__Problem details__.
State how many lines of the records include the word "agent"; the reply is that number alone.

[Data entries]
----------

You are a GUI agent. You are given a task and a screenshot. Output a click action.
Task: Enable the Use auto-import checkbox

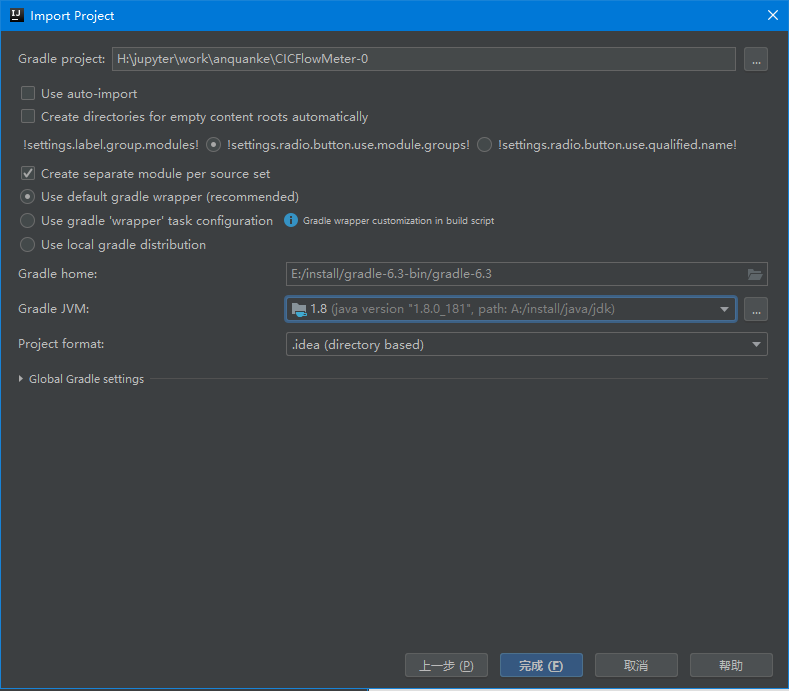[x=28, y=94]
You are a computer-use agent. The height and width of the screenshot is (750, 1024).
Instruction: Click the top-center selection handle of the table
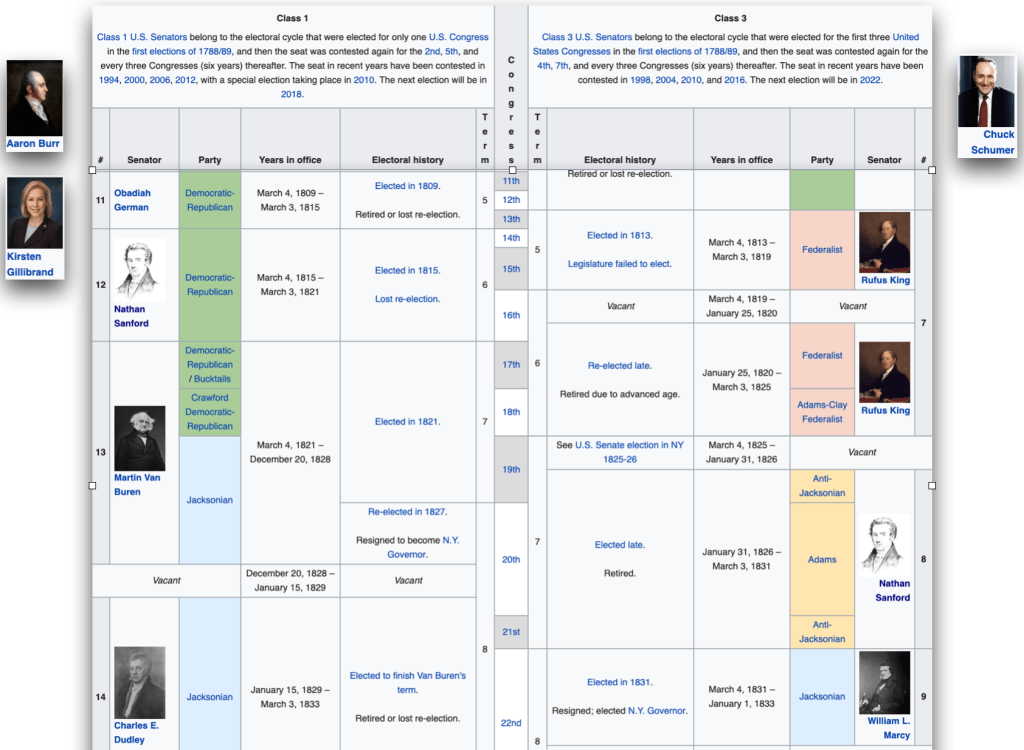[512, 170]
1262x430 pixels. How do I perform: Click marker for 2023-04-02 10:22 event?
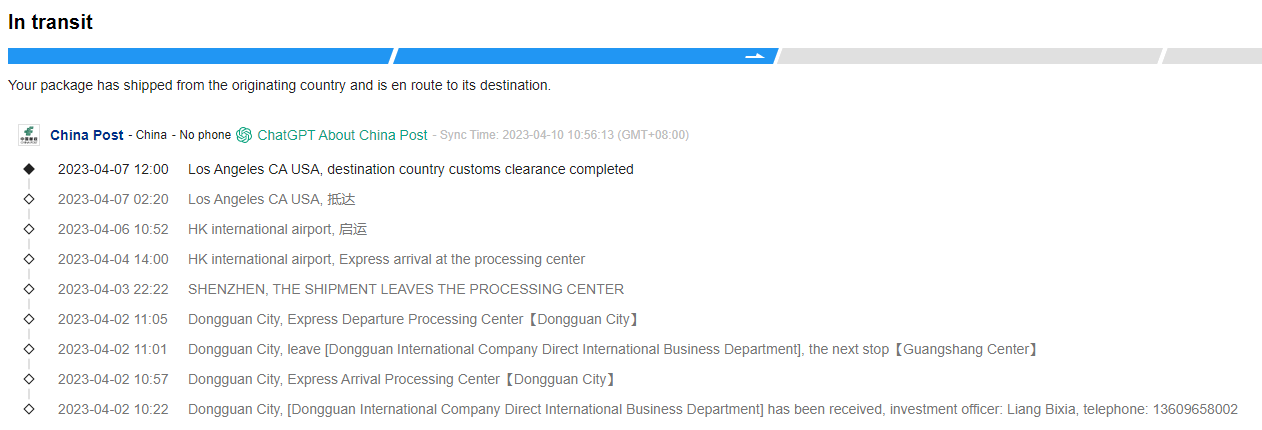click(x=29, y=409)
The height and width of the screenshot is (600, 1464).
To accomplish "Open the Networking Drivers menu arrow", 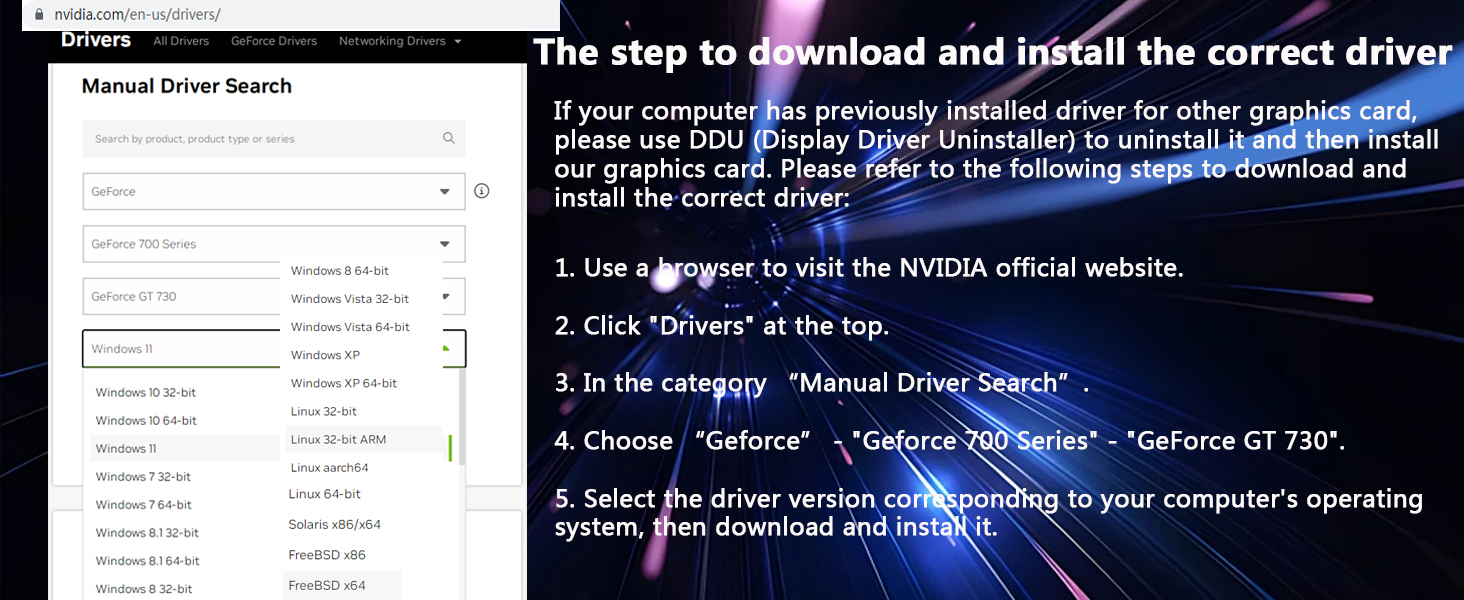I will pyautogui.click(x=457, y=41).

----------

__Answer for this exercise__.
2